Finding duplicate expressions/parameters

128 Views Asked by At

I have structure as below

Parameter -> Condition -> Rule

Let say i need to create a Business rule, Customer Age > 18

I have two parameters, Customer Age (P1) and 18(P2), where P1 is Field Parameter (Ognl) and P2 is constant Parameter with value 18.

So my Condition now is , Customer Age > 18 and so as my Rule.

Problem Statement : Avoid user from creating duplicate parameter/condition and rules.

Solution : Constant Parameters, Field Parameters etc i can check in DB and compare if already present.

Now condition for me,

Customer Age > 18 and 18 < Customer Age is same in business terms.

The above cases can be more complex.

(a + b) * (c + d) is same as (b + a) * (d + c)

I need to validate the above expressions.

First Approach - Load all expression from DB (Can be 10000's) and compare using Stack/Tree Structure, which will really kill my objective.

Second Approach - I was thinking of building power full, let say hashcode generator or we can say one int value against every expression (considering operators/brackets also). this value should be generated in such a way that it validates above expression.
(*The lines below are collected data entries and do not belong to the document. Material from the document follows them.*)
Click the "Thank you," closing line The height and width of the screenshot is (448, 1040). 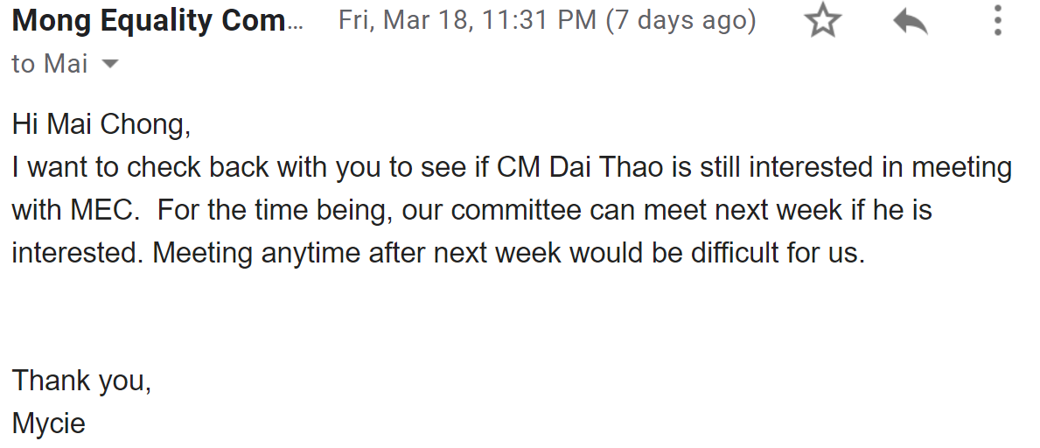pyautogui.click(x=81, y=381)
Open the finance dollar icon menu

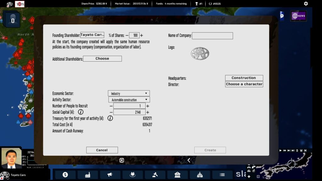(65, 175)
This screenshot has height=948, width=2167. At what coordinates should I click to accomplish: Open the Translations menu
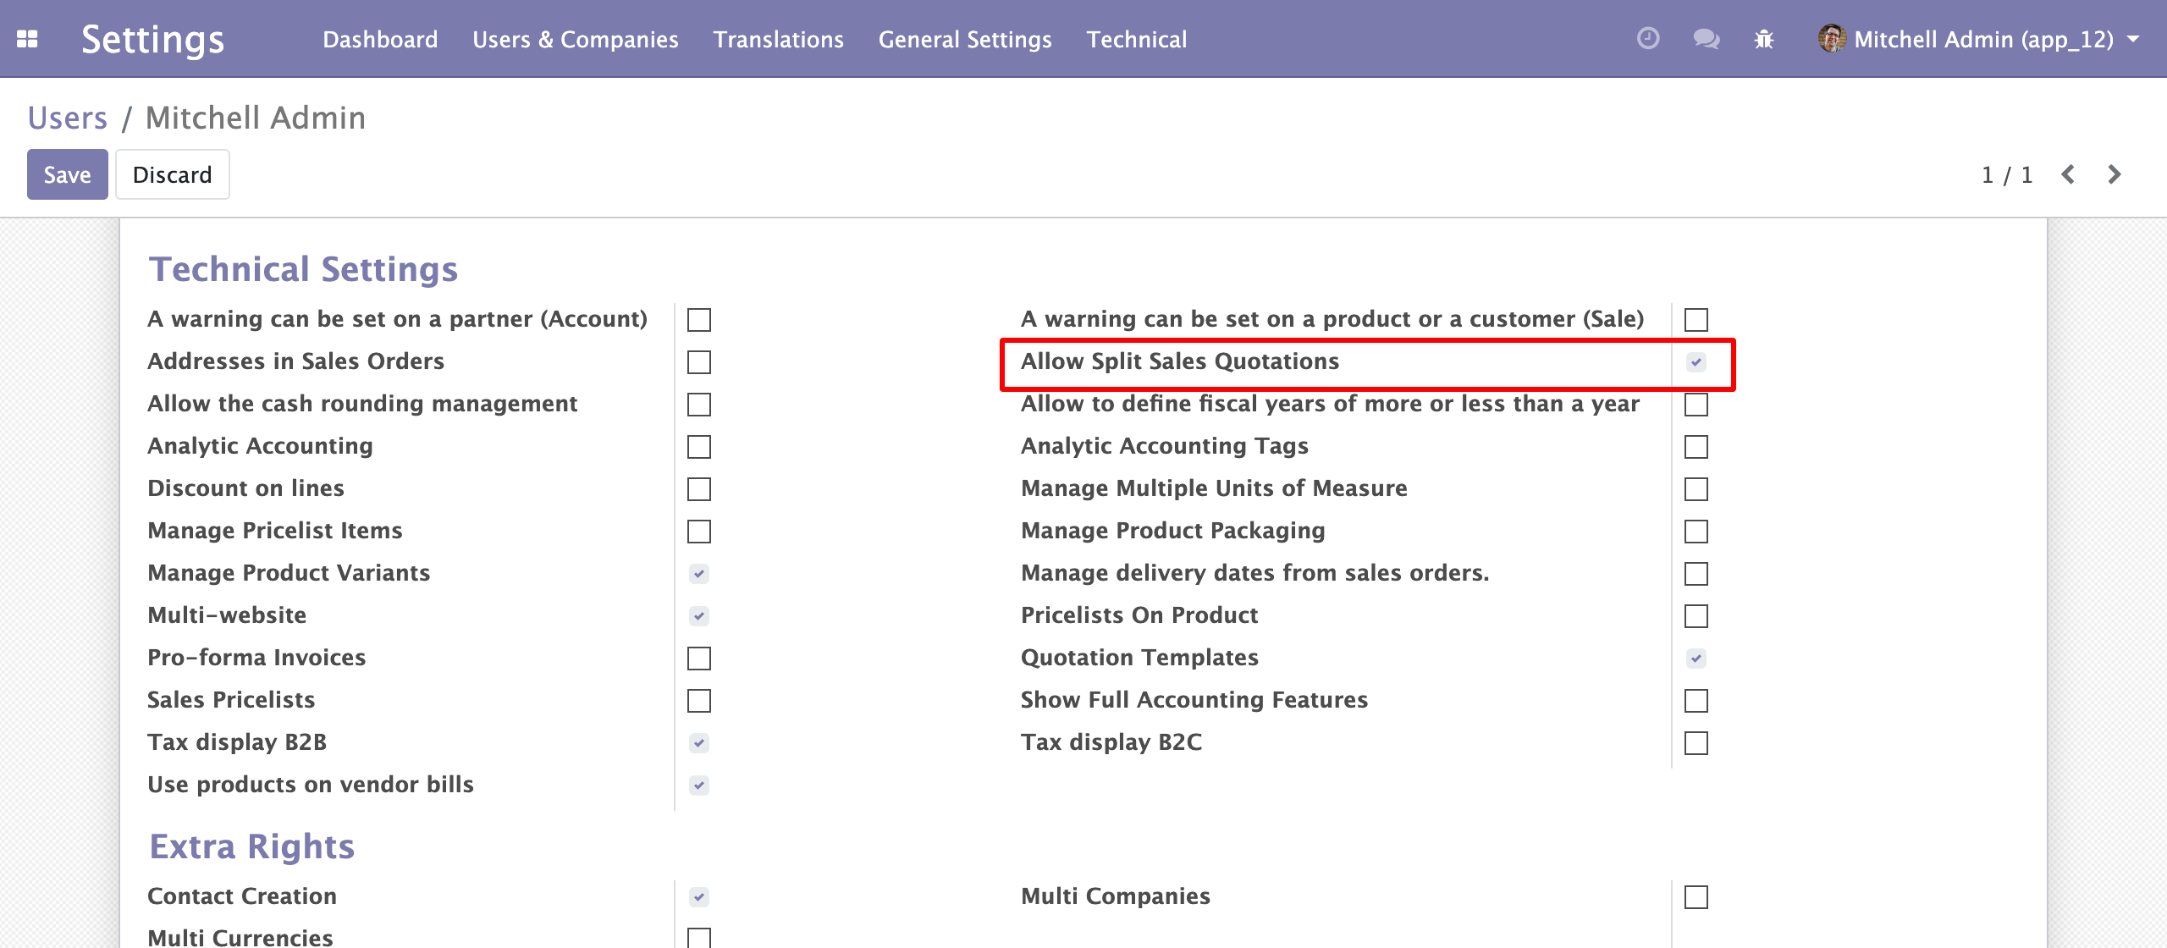tap(779, 40)
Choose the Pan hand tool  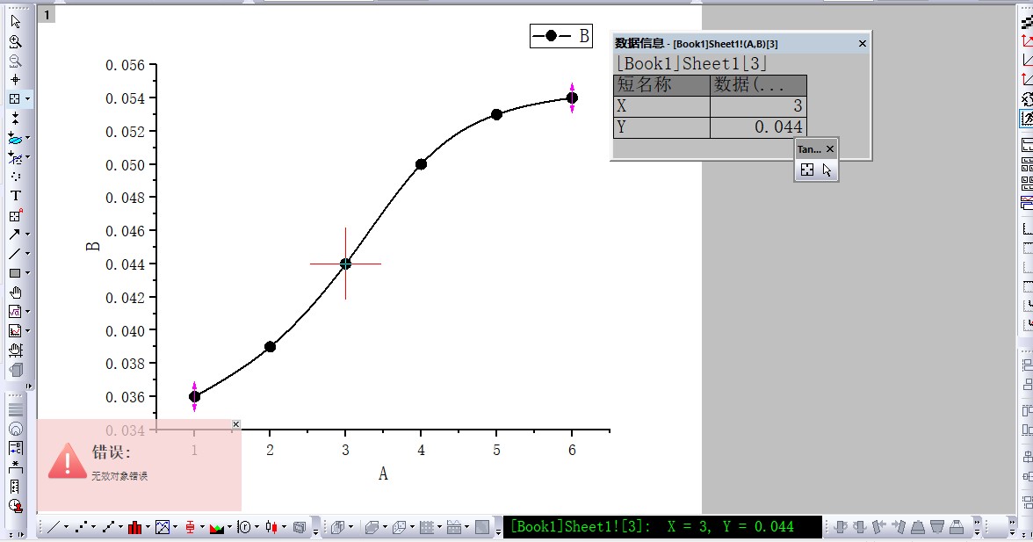(15, 293)
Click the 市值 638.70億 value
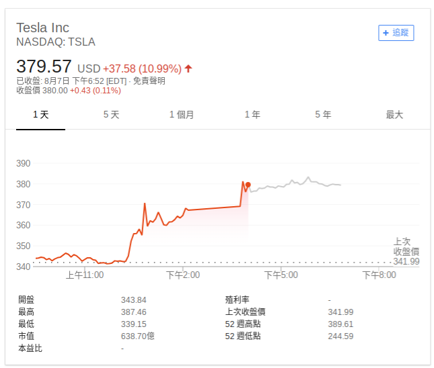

Means a + b and b + a should generate same int value, and a - b and b - a should generate different.

3

There are 3 best solutions below

0
On

For a 100% safe solution you should analyze the expressions with a computer algebra system to see whether there are mathemiatically equal. But that's not so easy.

A pragmatic approach that can be to test whether two expressions are similar:

  • Check whether they have the same variables
  • Compare their outputs for a number of different inputs, see if the outputs are equal

You can store the variable list and outputs for a predefined set of inputs as a "hash" for the expression. This hash does not give a guarentee that two expresions are equal, but you could present expressions with the same hash to the user asking if this new rule is equal to one of these similar ones.

4
On

Maybe a simplified version of your first approach: What about filtering only the relevant expressions by looking for similar content as you are about to insert into the database?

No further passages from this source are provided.